Dans l’ouest la terre est visible à la lueur mourante du crépuscule. Ce sont les montagnes que nous avons aperçues dans l’après-midi ; mais maintenant elles s’élèvent haut dans le ciel ; au sud on voit également un long lambeau de terre.


DESCENTE D’UN MONTICULE DE GLACE.
(DESSIN DE NANSEN, D’APRÈS UNE PHOTOGRAPHIE INSTANTANÉE.)

Par la tempête qui soufflait, il ne fut pas facile de dresser la tente. En outre partout la glace était polie et à vif, aussi fallut-il creuser des trous à la hache pour fixer les piquets. Pendant ce travail particulièrement pénible nous ressentions très vivement le froid.

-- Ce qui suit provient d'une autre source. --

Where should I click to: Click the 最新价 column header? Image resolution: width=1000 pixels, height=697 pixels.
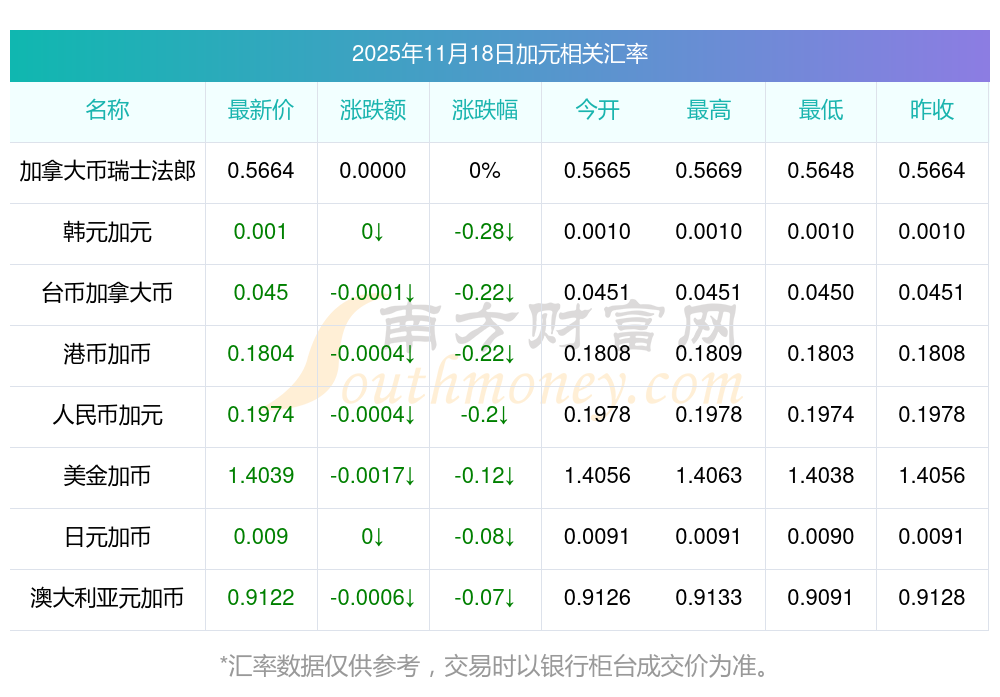pos(261,111)
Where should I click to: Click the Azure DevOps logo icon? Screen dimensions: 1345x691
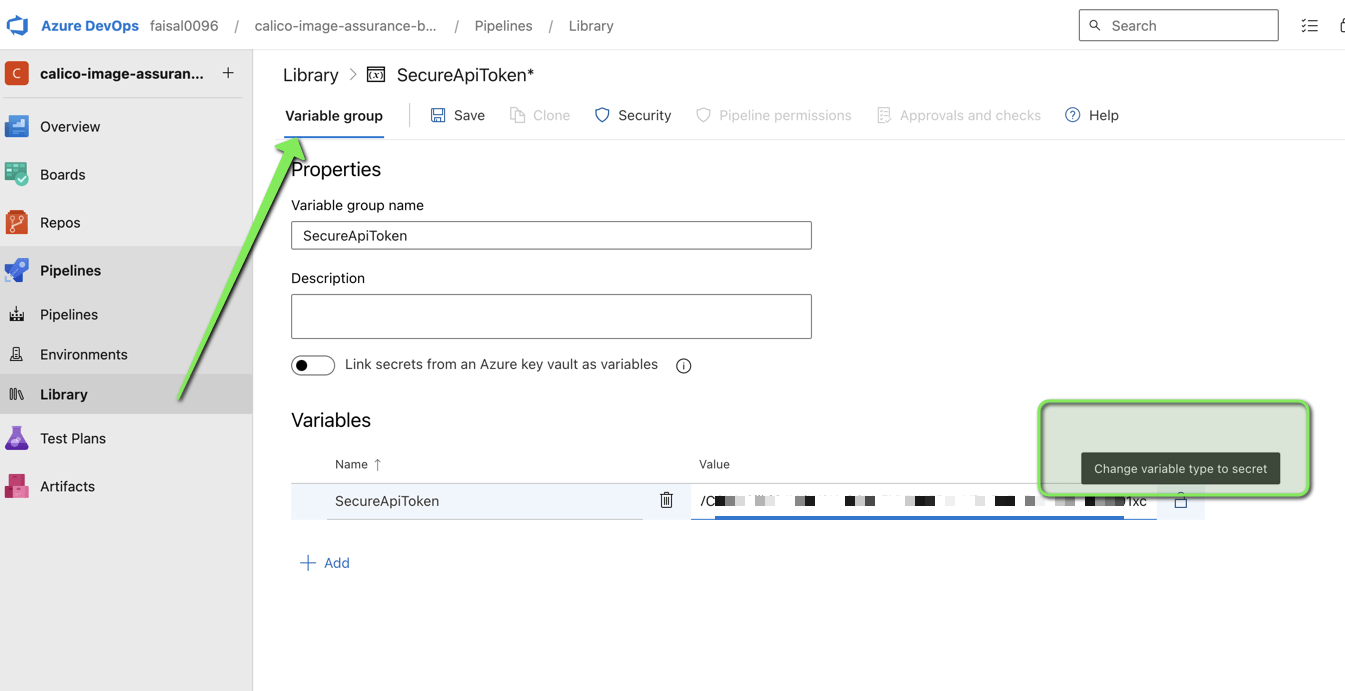point(18,26)
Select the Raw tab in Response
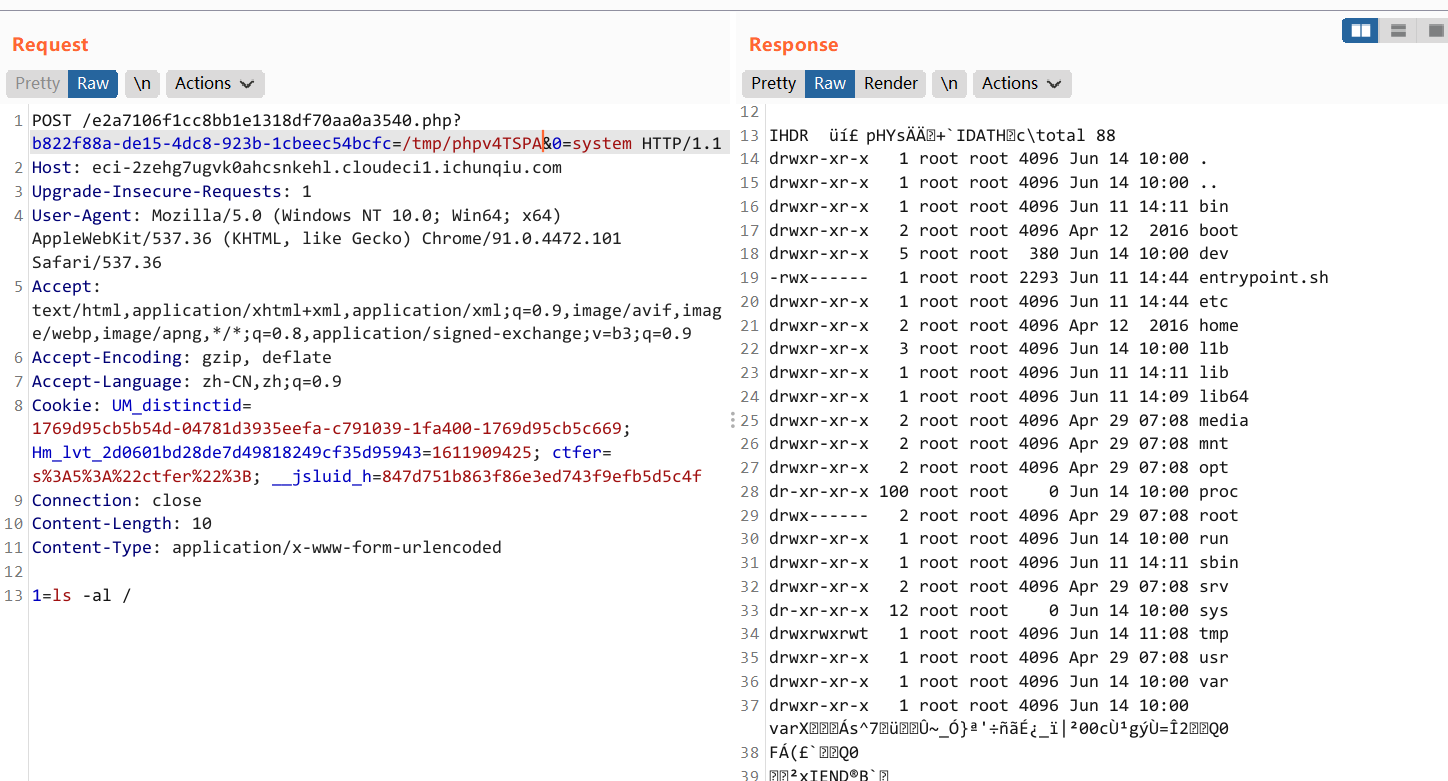This screenshot has height=781, width=1448. point(830,83)

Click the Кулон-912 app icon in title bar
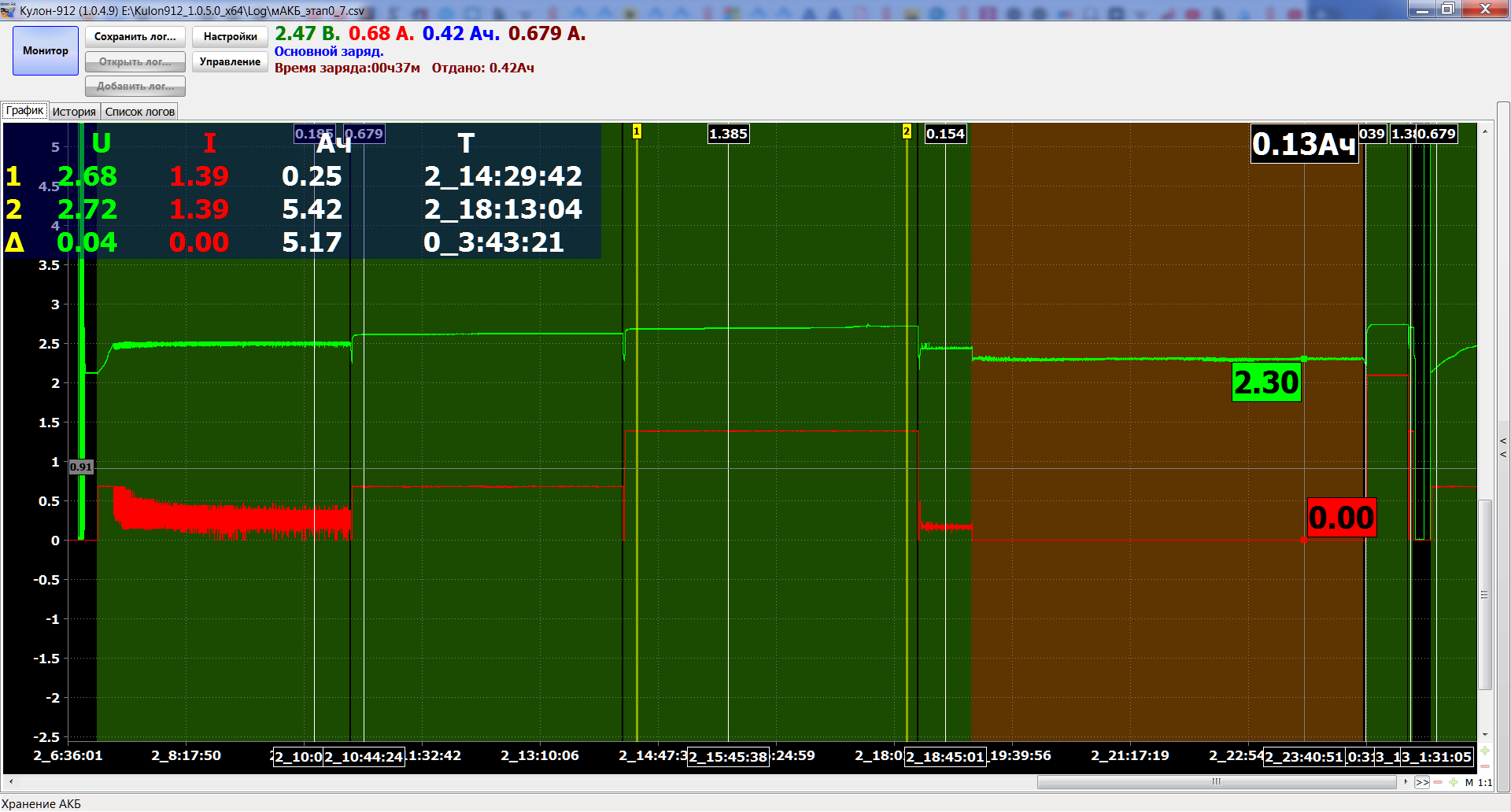(x=9, y=10)
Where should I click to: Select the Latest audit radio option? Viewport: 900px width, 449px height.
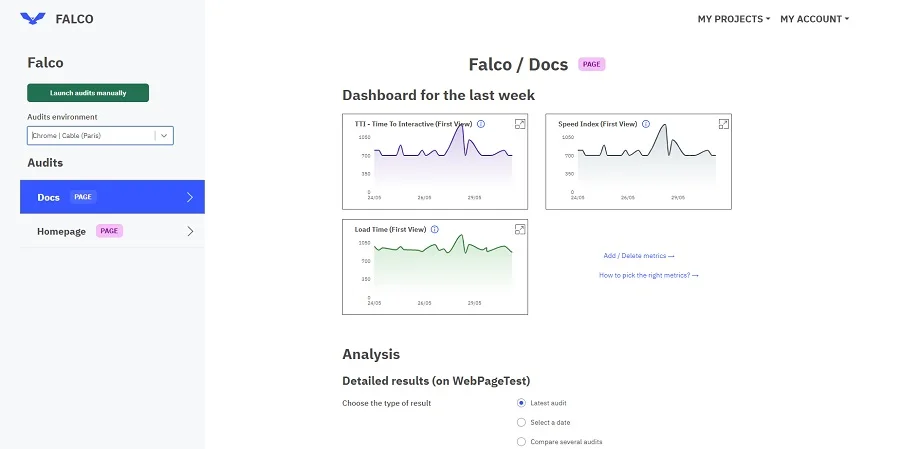click(521, 402)
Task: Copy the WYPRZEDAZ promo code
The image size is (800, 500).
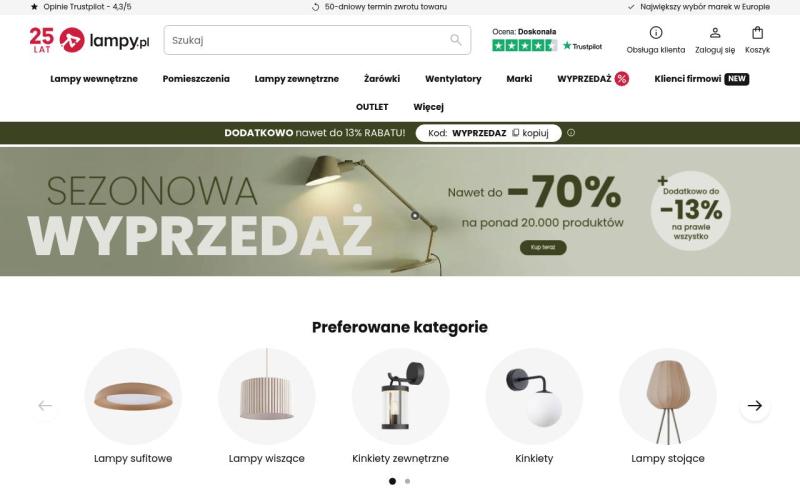Action: [x=530, y=133]
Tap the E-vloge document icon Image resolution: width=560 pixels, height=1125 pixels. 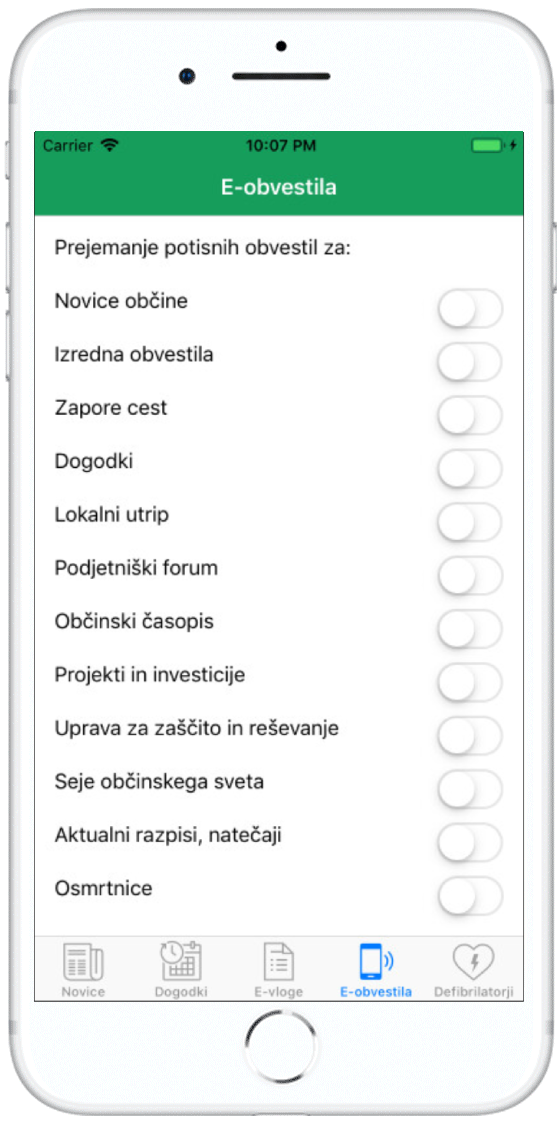coord(279,962)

Aucun de nous n’avait envie d’allumer la lampe et d’attendre ensuite patiemment la cuisson de la soupe. Aussi à peine la tente est-elle dressée que nous nous blottissons tous dans nos sacs en mangeant notre dernier morceau de gruyère. Je m’aperçus alors que j’avais les doigts gelés. Il était trop tard pour rétablir la circulation en les frottant avec de la neige, et jusqu’au moment où je pus m’endormir, les douleurs furent intolérables.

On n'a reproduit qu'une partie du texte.